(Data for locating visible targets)
▽
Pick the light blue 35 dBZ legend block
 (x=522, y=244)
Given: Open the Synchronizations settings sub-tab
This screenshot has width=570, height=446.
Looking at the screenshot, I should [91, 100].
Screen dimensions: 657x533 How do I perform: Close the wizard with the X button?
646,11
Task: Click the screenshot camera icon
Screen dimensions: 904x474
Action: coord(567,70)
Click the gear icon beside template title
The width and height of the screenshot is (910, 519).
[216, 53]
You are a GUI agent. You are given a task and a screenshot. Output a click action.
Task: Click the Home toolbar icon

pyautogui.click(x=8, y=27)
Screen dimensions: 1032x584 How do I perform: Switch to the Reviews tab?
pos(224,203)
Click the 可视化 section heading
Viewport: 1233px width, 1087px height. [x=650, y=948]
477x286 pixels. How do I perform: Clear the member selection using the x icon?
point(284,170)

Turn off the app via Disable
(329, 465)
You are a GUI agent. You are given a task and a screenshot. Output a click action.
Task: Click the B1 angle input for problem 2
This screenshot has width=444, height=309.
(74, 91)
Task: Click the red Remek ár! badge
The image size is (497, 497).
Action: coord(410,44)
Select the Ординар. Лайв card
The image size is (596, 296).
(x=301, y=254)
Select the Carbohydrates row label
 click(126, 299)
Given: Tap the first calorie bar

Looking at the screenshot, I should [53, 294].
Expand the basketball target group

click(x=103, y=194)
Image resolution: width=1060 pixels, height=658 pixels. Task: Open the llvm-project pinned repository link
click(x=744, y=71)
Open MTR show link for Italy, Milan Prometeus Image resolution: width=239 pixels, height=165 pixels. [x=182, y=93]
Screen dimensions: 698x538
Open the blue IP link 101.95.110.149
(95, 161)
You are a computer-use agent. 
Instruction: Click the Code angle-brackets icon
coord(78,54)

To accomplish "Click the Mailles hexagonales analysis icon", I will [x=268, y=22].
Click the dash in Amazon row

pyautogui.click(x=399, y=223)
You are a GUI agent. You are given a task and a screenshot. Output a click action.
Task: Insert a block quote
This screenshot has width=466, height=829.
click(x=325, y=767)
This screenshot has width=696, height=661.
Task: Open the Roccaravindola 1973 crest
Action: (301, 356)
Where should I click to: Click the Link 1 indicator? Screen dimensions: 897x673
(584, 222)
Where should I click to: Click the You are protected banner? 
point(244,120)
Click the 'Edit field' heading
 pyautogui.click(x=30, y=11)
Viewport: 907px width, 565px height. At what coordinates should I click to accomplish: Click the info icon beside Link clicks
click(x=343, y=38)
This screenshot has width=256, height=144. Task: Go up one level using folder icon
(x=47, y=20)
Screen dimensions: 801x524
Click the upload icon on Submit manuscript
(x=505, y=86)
△
What to do - Update all of the rows above by replacing every instance of "Screen dimensions" with "Screen resolution". Change nothing else.

Response to this exercise -
Pick the light blue 35 dBZ legend block
 (x=522, y=244)
Given: Open the Synchronizations settings sub-tab
This screenshot has width=570, height=446.
Looking at the screenshot, I should [91, 100].
Screen resolution: 657x533 How do I perform: Close the wizard with the X button?
646,11
Task: Click the screenshot camera icon
Screen resolution: 904x474
Action: coord(567,70)
Click the gear icon beside template title
The width and height of the screenshot is (910, 519).
[216, 53]
You are a GUI agent. You are given a task and a screenshot. Output a click action.
Task: Click the Home toolbar icon

pyautogui.click(x=8, y=27)
Screen resolution: 1032x584 How do I perform: Switch to the Reviews tab?
pos(224,203)
Click the 可视化 section heading
Viewport: 1233px width, 1087px height. [x=650, y=948]
477x286 pixels. How do I perform: Clear the member selection using the x icon?
point(284,170)

Turn off the app via Disable
(329, 465)
You are a GUI agent. You are given a task and a screenshot. Output a click action.
Task: Click the B1 angle input for problem 2
This screenshot has width=444, height=309.
(74, 91)
Task: Click the red Remek ár! badge
The image size is (497, 497).
Action: coord(410,44)
Select the Ординар. Лайв card
The image size is (596, 296).
(x=301, y=254)
Select the Carbohydrates row label
 click(126, 299)
Given: Tap the first calorie bar

Looking at the screenshot, I should [53, 294].
Expand the basketball target group

click(x=103, y=194)
Image resolution: width=1060 pixels, height=658 pixels. Task: Open the llvm-project pinned repository link
click(x=744, y=71)
Open MTR show link for Italy, Milan Prometeus Image resolution: width=239 pixels, height=165 pixels. [x=182, y=93]
Screen resolution: 698x538
Open the blue IP link 101.95.110.149
(95, 161)
You are a computer-use agent. 
Instruction: Click the Code angle-brackets icon
coord(78,54)

To accomplish "Click the Mailles hexagonales analysis icon", I will [x=268, y=22].
Click the dash in Amazon row

pyautogui.click(x=399, y=223)
You are a GUI agent. You are given a task and a screenshot. Output a click action.
Task: Insert a block quote
This screenshot has width=466, height=829.
click(x=325, y=767)
This screenshot has width=696, height=661.
Task: Open the Roccaravindola 1973 crest
Action: (301, 356)
Where should I click to: Click the Link 1 indicator? Screen resolution: 897x673
(584, 222)
Where should I click to: Click the You are protected banner? 
point(244,120)
Click the 'Edit field' heading
 pyautogui.click(x=30, y=11)
Viewport: 907px width, 565px height. At what coordinates should I click to accomplish: Click the info icon beside Link clicks
click(x=343, y=38)
This screenshot has width=256, height=144. Task: Go up one level using folder icon
(x=47, y=20)
Screen resolution: 801x524
Click the upload icon on Submit manuscript
(x=505, y=86)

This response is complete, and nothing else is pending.